Exercise brief: Among the entries below, tally the lines that include "computer", and give the number alone.

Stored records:

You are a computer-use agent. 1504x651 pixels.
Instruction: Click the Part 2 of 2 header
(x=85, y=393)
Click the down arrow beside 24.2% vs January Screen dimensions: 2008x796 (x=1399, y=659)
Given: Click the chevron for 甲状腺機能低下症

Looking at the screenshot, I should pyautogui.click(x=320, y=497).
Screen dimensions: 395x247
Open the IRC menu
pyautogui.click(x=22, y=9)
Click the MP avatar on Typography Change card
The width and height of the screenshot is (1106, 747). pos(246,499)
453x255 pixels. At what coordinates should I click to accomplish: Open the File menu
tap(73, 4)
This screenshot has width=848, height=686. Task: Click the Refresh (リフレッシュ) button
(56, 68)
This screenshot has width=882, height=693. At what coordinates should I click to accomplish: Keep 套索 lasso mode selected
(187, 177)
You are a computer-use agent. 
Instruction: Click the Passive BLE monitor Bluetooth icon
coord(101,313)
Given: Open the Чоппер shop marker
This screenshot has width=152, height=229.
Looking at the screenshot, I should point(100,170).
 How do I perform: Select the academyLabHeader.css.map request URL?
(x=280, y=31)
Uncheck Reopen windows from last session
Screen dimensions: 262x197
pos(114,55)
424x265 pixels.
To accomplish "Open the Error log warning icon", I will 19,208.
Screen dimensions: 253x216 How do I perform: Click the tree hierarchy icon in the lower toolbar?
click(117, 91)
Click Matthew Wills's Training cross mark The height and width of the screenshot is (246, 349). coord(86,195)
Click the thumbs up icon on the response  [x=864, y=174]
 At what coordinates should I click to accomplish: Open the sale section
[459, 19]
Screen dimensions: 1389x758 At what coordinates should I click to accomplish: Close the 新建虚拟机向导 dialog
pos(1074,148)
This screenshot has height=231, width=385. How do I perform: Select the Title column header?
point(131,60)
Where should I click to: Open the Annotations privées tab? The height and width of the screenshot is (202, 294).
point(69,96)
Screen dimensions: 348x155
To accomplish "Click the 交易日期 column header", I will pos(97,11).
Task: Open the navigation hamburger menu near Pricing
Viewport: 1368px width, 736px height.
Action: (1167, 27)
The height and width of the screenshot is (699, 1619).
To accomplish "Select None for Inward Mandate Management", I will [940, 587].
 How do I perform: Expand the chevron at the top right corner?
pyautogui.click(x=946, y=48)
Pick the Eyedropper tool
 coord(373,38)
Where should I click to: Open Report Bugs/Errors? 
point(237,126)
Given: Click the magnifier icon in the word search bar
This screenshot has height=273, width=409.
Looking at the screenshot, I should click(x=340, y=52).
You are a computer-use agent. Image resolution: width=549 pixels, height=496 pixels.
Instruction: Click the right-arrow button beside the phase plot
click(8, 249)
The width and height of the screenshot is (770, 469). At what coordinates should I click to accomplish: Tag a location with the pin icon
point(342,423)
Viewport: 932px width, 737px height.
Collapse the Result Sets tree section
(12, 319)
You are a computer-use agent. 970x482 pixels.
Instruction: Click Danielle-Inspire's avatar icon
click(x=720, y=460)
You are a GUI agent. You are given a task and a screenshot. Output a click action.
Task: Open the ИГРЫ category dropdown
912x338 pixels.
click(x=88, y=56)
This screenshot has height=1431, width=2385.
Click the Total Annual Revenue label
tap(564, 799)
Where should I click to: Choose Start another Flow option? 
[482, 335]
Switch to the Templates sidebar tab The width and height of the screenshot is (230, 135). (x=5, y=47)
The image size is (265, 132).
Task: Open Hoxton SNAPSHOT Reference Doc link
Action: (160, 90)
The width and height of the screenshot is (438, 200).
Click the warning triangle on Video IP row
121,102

Result of the task: 4